--- START ---
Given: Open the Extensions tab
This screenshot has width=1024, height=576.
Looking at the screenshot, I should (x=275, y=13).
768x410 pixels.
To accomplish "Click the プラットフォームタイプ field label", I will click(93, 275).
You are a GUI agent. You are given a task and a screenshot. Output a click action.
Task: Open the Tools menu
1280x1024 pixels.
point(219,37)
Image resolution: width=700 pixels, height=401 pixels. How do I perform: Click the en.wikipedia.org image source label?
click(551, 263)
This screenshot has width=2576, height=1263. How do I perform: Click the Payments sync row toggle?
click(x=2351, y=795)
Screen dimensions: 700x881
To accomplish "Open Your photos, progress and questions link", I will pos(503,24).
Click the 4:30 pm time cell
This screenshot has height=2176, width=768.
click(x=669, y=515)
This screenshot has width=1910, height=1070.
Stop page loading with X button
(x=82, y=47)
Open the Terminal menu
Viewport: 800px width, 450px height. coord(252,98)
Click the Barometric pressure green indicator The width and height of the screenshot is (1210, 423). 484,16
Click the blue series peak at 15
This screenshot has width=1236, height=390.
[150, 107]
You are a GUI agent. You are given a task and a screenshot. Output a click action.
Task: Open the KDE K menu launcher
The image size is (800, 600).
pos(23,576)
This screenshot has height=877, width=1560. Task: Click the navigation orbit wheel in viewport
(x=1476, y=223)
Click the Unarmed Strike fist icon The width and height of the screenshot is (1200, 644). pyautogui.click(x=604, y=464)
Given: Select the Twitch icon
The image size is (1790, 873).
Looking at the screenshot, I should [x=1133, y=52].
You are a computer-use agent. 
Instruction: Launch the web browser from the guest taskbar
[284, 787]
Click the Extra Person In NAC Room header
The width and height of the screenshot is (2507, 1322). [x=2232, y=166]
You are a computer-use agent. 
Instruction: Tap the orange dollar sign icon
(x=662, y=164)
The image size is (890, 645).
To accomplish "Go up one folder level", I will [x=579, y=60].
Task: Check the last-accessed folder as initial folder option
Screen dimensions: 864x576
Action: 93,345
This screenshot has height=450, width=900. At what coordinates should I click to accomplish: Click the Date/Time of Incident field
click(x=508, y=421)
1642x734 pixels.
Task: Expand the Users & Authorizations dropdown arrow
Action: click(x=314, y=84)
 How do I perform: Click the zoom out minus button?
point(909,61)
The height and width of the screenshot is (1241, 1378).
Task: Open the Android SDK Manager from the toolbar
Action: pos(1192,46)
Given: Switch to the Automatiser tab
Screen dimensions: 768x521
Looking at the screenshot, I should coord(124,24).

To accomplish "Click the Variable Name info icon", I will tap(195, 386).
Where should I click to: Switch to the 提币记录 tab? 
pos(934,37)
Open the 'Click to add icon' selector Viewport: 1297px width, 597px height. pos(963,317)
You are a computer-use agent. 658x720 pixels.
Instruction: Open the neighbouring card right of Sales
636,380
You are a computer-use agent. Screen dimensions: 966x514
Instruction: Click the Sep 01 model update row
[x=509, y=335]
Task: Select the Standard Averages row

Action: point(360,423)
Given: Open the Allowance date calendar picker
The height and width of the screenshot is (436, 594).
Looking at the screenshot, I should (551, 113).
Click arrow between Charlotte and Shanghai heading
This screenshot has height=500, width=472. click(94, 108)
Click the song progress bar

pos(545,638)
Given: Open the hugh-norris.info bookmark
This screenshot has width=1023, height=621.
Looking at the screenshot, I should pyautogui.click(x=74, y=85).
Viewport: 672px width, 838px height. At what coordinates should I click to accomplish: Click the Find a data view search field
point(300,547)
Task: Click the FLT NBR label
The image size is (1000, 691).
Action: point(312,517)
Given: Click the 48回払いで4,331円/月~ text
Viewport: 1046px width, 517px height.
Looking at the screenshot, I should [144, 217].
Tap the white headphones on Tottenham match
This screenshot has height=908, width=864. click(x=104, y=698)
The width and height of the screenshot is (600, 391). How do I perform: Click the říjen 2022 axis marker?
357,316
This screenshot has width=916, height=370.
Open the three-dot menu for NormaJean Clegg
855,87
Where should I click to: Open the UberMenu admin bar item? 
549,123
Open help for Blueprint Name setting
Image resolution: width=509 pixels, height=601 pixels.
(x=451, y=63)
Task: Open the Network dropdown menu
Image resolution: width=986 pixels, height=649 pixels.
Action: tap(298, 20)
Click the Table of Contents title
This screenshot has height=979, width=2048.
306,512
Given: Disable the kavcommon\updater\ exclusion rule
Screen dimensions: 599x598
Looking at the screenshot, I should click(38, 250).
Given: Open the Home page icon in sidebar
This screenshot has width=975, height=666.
--- END ---
#### [TASK]
Restate the whole listing exactly.

#### [SOLUTION]
Given: Open the Extensions tab
This screenshot has width=1024, height=576.
Looking at the screenshot, I should (x=275, y=13).
768x410 pixels.
To accomplish "Click the プラットフォームタイプ field label", I will click(93, 275).
You are a GUI agent. You are given a task and a screenshot. Output a click action.
Task: Open the Tools menu
1280x1024 pixels.
point(219,37)
Image resolution: width=700 pixels, height=401 pixels. How do I perform: Click the en.wikipedia.org image source label?
click(551, 263)
This screenshot has width=2576, height=1263. How do I perform: Click the Payments sync row toggle?
click(x=2351, y=795)
Screen dimensions: 700x881
To accomplish "Open Your photos, progress and questions link", I will pos(503,24).
Click the 4:30 pm time cell
This screenshot has height=2176, width=768.
click(x=669, y=515)
This screenshot has width=1910, height=1070.
Stop page loading with X button
(x=82, y=47)
Open the Terminal menu
Viewport: 800px width, 450px height. coord(252,98)
Click the Barometric pressure green indicator The width and height of the screenshot is (1210, 423). 484,16
Click the blue series peak at 15
This screenshot has width=1236, height=390.
[150, 107]
You are a GUI agent. You are given a task and a screenshot. Output a click action.
Task: Open the KDE K menu launcher
The image size is (800, 600).
pos(23,576)
This screenshot has height=877, width=1560. Task: Click the navigation orbit wheel in viewport
(x=1476, y=223)
Click the Unarmed Strike fist icon The width and height of the screenshot is (1200, 644). pyautogui.click(x=604, y=464)
Given: Select the Twitch icon
The image size is (1790, 873).
Looking at the screenshot, I should [x=1133, y=52].
You are a computer-use agent. 
Instruction: Launch the web browser from the guest taskbar
[284, 787]
Click the Extra Person In NAC Room header
The width and height of the screenshot is (2507, 1322). [x=2232, y=166]
You are a computer-use agent. 
Instruction: Tap the orange dollar sign icon
(x=662, y=164)
The image size is (890, 645).
To accomplish "Go up one folder level", I will [x=579, y=60].
Task: Check the last-accessed folder as initial folder option
Screen dimensions: 864x576
Action: 93,345
This screenshot has height=450, width=900. At what coordinates should I click to accomplish: Click the Date/Time of Incident field
click(x=508, y=421)
1642x734 pixels.
Task: Expand the Users & Authorizations dropdown arrow
Action: click(x=314, y=84)
 How do I perform: Click the zoom out minus button?
point(909,61)
The height and width of the screenshot is (1241, 1378).
Task: Open the Android SDK Manager from the toolbar
Action: pos(1192,46)
Given: Switch to the Automatiser tab
Screen dimensions: 768x521
Looking at the screenshot, I should coord(124,24).

To accomplish "Click the Variable Name info icon", I will tap(195, 386).
Where should I click to: Switch to the 提币记录 tab? 
pos(934,37)
Open the 'Click to add icon' selector Viewport: 1297px width, 597px height. pos(963,317)
You are a computer-use agent. 658x720 pixels.
Instruction: Open the neighbouring card right of Sales
636,380
You are a computer-use agent. Screen dimensions: 966x514
Instruction: Click the Sep 01 model update row
[x=509, y=335]
Task: Select the Standard Averages row

Action: point(360,423)
Given: Open the Allowance date calendar picker
The height and width of the screenshot is (436, 594).
Looking at the screenshot, I should (551, 113).
Click arrow between Charlotte and Shanghai heading
This screenshot has height=500, width=472. click(94, 108)
Click the song progress bar

pos(545,638)
Given: Open the hugh-norris.info bookmark
This screenshot has width=1023, height=621.
Looking at the screenshot, I should pyautogui.click(x=74, y=85).
Viewport: 672px width, 838px height. At what coordinates should I click to accomplish: Click the Find a data view search field
point(300,547)
Task: Click the FLT NBR label
The image size is (1000, 691).
Action: point(312,517)
Given: Click the 48回払いで4,331円/月~ text
Viewport: 1046px width, 517px height.
Looking at the screenshot, I should [144, 217].
Tap the white headphones on Tottenham match
This screenshot has height=908, width=864. click(x=104, y=698)
The width and height of the screenshot is (600, 391). How do I perform: Click the říjen 2022 axis marker?
357,316
This screenshot has width=916, height=370.
Open the three-dot menu for NormaJean Clegg
855,87
Where should I click to: Open the UberMenu admin bar item? 
549,123
Open help for Blueprint Name setting
Image resolution: width=509 pixels, height=601 pixels.
(x=451, y=63)
Task: Open the Network dropdown menu
Image resolution: width=986 pixels, height=649 pixels.
Action: tap(298, 20)
Click the Table of Contents title
This screenshot has height=979, width=2048.
306,512
Given: Disable the kavcommon\updater\ exclusion rule
Screen dimensions: 599x598
Looking at the screenshot, I should click(38, 250).
Given: Open the Home page icon in sidebar
This screenshot has width=975, height=666.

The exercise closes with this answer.